There had been, in effect, an open border in Germany after the two sides were officially divided in October 1949, when the GDR came into being. In Berlin, people could come and go as they pleased. Many lived on one side and worked on the other, using the U-Bahn metro system and S-Bahn overground rail network to travel around the city. They had to negotiate various checkpoints, where Eastern border guards would check travellers’ papers. But they were allowed to pass unhindered. Over time increasing numbers were leaving the East as they saw what was happening. The regime was becoming more authoritarian, particularly after June 1953 when a strike in a few factories turned into anti-government riots that were suppressed by Soviet tanks. The East was fast becoming relatively poorer, more regimented, greyer, duller, less free compared to West Germany. As the Cold War became icier, people voted with their feet - the only way they were allowed to vote. By 1961 the exodus was reaching crisis proportions. From 1955 around 20,000 people a month were leaving and heading to West Germany, where they were granted instant citizenship. The Federal Republic did not recognise the existence of the GDR. Now about 30,000 people a week were trying to emigrate and the austere Stalinist in charge of the East German regime, Walter Ulbricht, decided something had to be done. At first the Soviets were firmly against the idea of sealing the borders, and particularly opposed to the plan to build a Wall. They were worried about how the West would react. But Ulbricht finally convinced his masters in Moscow that it was necessary for the very existence of the state - and he was almost certainly right. More than three million people had fled the GDR over the last dozen years, over a sixth of the population. Half were under twenty-five, well educated, the brightest and best in the nation.

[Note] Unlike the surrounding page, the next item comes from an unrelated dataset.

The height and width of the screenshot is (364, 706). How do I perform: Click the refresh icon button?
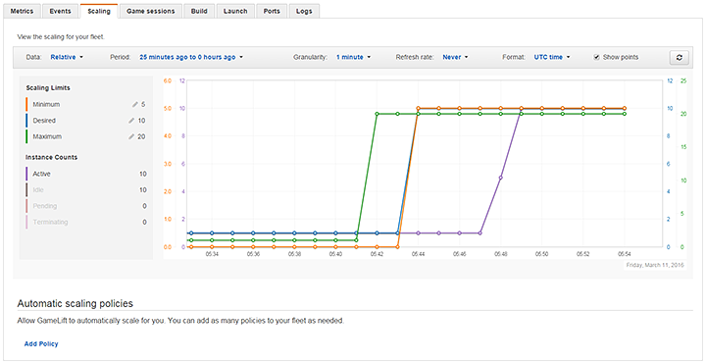(680, 57)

When Khrushchev assured himself that the US would do no more than complain about the construction of a Wall, he reluctantly gave his approval. Ulbricht put his protégé and right-hand man, Erich Honecker, in charge of the highly secret Operation Rose. It was the younger man who coined the phrase ‘Anti-fascist protection barrier’ to describe the Wall and from then on, in public at least, he never called it anything else. It was planned with the utmost secrecy - even half the East German leadership was not told the details. Building began, suddenly, overnight, on the weekend of 12-13 August 1961 and proceeded with supreme efficiency. In central Berlin, for several hundred metres around Checkpoint Charlie, the barrier which divided the Soviet and American sectors of the city, workers toiled around the clock and the job was finished within three days. The logic of Communist rule had been established with a powerful and ugly symbol - and the career of Erich Honecker was inextricably linked to its concrete foundations.
 
Erich Honecker, said a one-time comrade and former colleague in the East German leadership, Wolfgang Leonhard,
had the main characteristic . . . essential for success as a young functionary: absolute average intelligence. In a Communist Party on the Stalinist model, you have to have a good memory and an ability to absorb reams of resolutions and turn them into directives, so you need a basic intelligence. You can’t be plain dumb, as was required under the Nazis, because the ideology is much more complicated. But you can’t be too intelligent, because people of above average intelligence have a tendency to challenge the arcana and spot the flaws . . . which can make them disobedient. When the system is in crisis the bright people come to the fore: Kádár in Hungary, Dubek in Czechoslovakia, Gorbachev . . . But during normal times, it is the average who rule: the Ulbrichts, the Honeckers. The system demands them.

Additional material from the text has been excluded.